COCKBURN ISLAND—Cockburn Island Township council has approved Mayor David Haight signing an open letter to local residents and stakeholders, indicating its support of the Nature Conservancy of Canada (NCC) purchase and its project plans concerning over 22,00 acres of land on the island.
“Council adopted the open letter, approving the signature of the reeve,” Brent St. Denis, clerk of Cockburn Island told the Recorder on Monday.
“Council sees the purchase of the property and the NCC plans as being a positive for Cockburn Island, in terms of development and preserving the island the way they (NCC) has proposed,” explained Mr. St. Denis. “It is a way to protect the island and the NCC has stated its continued willingness to work with the community and allowing traditional activities such as hunting on the lands to continue.”
As reported previously, the NCC had announced it has purchased and now owns title to just over 22,300 acres of property on Cockburn Island. The island is the 10th highest conservation priority in the Great Lakes.
The total budget for the Cockburn Island project is $15.2 million, of which $10.2 million had been pledged by early September. The pledges include $5 million from an anonymous, but passionate American conservationist who sees this project as an opportunity to give back both to nature and to the Great Lakes communities, an NCC release states.
“As Mr. St. Denis indicated Mayor (David) Haight had signed the open letter to NCC and it was endorsed by council,” John Grant of the NCC told the Recorder on Monday. “We are very happy this has been done and hope that those people who had thought of making a contribution toward the purchase, but had some concerns, they may come forward now. As we’ve indicated previously, we took out some bridge funding in order to purchase the property.”
“Some people in the Manitoulin and Sudbury areas have been interested in providing support but have been cautious up to now because they weren’t sure of what the community support has been for the project,” explained Mr. Grant. “This letter goes a long way toward addressing these concerns.”
“We’re still seeking help financially of roughly $1 million, and are still approaching people for support,” said Mr. Grant. “With the support of council and the community we may receive more support.”
In the letter written by Mr. Haight, and endorsed by council, to the people of Cockburn Island and others to whom it may concern, dated January 10, 2013 he states, “this is a letter of support for the Nature Conservancy of Canada’s (NCC) project to conserve over 22,000 acres of forest land on Cockburn Island. NCC’s goal is to have most or all of its property revert to an old growth forest and be a site for ecological research. This aligns with almost every islander’s vision for our community. Council members realize that NCC holding the land for conservation appears to be very compatible with our goal to have our island home remain almost completely undeveloped. With its beautiful shoreline and rich forest we have long been concerned that a developer at some point in time would buy up a large block and then harm the landscape through some combination of intensive commercial development of the shoreline or interior that might compromise the natural beauty of our island. The township council has been vigilant in protecting the landscape by its refusal to sell or stop up the township’s island and interior perimetre roads and the marine allowances.”

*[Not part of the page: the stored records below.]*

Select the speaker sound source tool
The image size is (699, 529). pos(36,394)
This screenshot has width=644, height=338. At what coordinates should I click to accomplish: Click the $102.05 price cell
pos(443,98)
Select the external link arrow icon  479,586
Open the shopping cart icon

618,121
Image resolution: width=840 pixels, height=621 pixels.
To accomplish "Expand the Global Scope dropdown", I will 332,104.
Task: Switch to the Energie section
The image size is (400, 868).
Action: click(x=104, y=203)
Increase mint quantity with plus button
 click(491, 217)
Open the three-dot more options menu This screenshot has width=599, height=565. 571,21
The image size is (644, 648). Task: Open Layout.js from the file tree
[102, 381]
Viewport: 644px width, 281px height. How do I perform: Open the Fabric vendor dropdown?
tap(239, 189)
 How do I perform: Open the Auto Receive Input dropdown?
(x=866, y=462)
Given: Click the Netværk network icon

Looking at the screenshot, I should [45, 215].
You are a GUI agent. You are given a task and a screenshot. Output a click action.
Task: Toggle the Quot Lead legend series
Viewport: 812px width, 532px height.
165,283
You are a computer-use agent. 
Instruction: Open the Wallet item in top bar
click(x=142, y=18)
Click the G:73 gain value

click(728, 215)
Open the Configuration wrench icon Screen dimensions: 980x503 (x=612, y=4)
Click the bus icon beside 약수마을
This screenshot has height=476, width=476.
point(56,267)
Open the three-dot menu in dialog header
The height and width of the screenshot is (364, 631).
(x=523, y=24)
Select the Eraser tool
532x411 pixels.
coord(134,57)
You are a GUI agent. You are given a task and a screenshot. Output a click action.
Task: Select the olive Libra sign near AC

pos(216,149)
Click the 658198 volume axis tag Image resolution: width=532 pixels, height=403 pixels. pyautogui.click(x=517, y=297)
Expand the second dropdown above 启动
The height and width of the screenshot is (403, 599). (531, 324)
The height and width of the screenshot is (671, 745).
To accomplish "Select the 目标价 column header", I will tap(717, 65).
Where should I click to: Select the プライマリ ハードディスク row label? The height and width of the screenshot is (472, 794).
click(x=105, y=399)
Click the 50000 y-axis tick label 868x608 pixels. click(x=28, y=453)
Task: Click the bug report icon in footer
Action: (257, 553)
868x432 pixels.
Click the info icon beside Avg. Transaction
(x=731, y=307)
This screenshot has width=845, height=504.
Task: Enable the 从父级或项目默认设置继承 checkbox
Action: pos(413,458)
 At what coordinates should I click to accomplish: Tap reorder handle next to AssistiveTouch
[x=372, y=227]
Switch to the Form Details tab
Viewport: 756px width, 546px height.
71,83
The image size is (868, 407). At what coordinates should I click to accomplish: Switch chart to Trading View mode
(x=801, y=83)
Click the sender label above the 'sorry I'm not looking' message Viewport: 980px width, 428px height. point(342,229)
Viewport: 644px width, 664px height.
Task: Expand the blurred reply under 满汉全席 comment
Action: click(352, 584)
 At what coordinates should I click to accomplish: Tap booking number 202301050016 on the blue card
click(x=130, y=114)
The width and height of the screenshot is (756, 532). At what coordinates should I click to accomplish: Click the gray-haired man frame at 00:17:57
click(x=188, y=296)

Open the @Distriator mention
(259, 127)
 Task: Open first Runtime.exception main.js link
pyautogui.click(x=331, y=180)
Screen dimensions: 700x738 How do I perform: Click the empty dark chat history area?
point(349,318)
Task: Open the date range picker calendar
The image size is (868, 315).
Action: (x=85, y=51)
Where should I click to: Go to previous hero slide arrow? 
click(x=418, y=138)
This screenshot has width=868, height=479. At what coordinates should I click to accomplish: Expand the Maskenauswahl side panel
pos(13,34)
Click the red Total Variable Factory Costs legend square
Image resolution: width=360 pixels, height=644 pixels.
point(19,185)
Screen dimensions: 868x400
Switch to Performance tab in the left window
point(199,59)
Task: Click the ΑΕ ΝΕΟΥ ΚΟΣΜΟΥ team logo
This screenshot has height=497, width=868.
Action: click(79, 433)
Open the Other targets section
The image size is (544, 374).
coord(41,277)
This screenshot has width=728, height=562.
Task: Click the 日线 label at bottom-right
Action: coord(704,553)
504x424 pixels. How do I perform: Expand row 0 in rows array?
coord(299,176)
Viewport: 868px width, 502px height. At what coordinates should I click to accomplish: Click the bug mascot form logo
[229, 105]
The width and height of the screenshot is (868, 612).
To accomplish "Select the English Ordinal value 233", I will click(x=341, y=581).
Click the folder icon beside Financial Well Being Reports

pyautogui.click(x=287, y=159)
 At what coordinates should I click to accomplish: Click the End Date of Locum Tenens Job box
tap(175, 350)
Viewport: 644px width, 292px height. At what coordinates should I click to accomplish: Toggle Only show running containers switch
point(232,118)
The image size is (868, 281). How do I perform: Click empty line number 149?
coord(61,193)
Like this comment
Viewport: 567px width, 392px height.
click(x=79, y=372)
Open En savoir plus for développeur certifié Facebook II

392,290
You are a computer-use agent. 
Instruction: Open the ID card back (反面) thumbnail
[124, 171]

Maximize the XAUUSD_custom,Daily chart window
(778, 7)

“There is a long and important tradition of deer hunting on Cockburn and the NCC will accommodate community interests by committing, as it did at a recent municipal council meeting, to allow hunting to continue,” wrote Mr. Haight. “It is understood that historical access roads and trails will remain open. As mayor and a life-long resident I am pleased that the NCC has accepted that the long standing history of this island and its citizens concerns will be an important consideration in the development of the NCC lands management plan. Residents and ratepayers share with the NCC an interest in protecting the plants, forest and wildlife that live and thrive in our great island community.”
Mr. Haight continued, “we appreciate that the NCC has also committed up front to ensuring there will be no net loss in revenue to the township as a result of an application under any tax reduction program. NCC has pledged to make up any difference in municipal tax revenue that might result so as not to add a tax burden to other property owners in the township.”
Cockburn council, “is pleased that NCC staff will be seeking input from the island’s residents and community organizations when writing up a management plan for its property. Speaking for myself I plan to accept their offer that the community plays a strong role in designing and implementing the NCC’s conservation project; and I will continue to share my knowledge and perspective while doing my part to protect the municipality’s interests. We share many similar concerns, such as keeping non-native plants in check-and I believe it is best we consider how to tackle such issues together.”
“I was born on Cockburn Island over 70 years ago,” wrote Mr. Haight. “It is a special place for me and many others, including families, and though it is remote we return to it year after year. I welcome the NCC playing a role with the municipality in making sure that the island is there in all its beauty for future generations to enjoy, and I encourage you to support the NCC’s project as the new custodians of over half of Cockburn Island.”
“We’ve had good conversations with the mayor an council and have started talking about a management plan, and a draft plan will be in the works in the next few months, with the input of the mayor and council and the community, as there seems to be a lot of community interest,” said Mr. Grant. “I will be on the island and be available in the summer and fall to talk to and get input from members of the community for our plan; we look forward to working with everyone in the community.”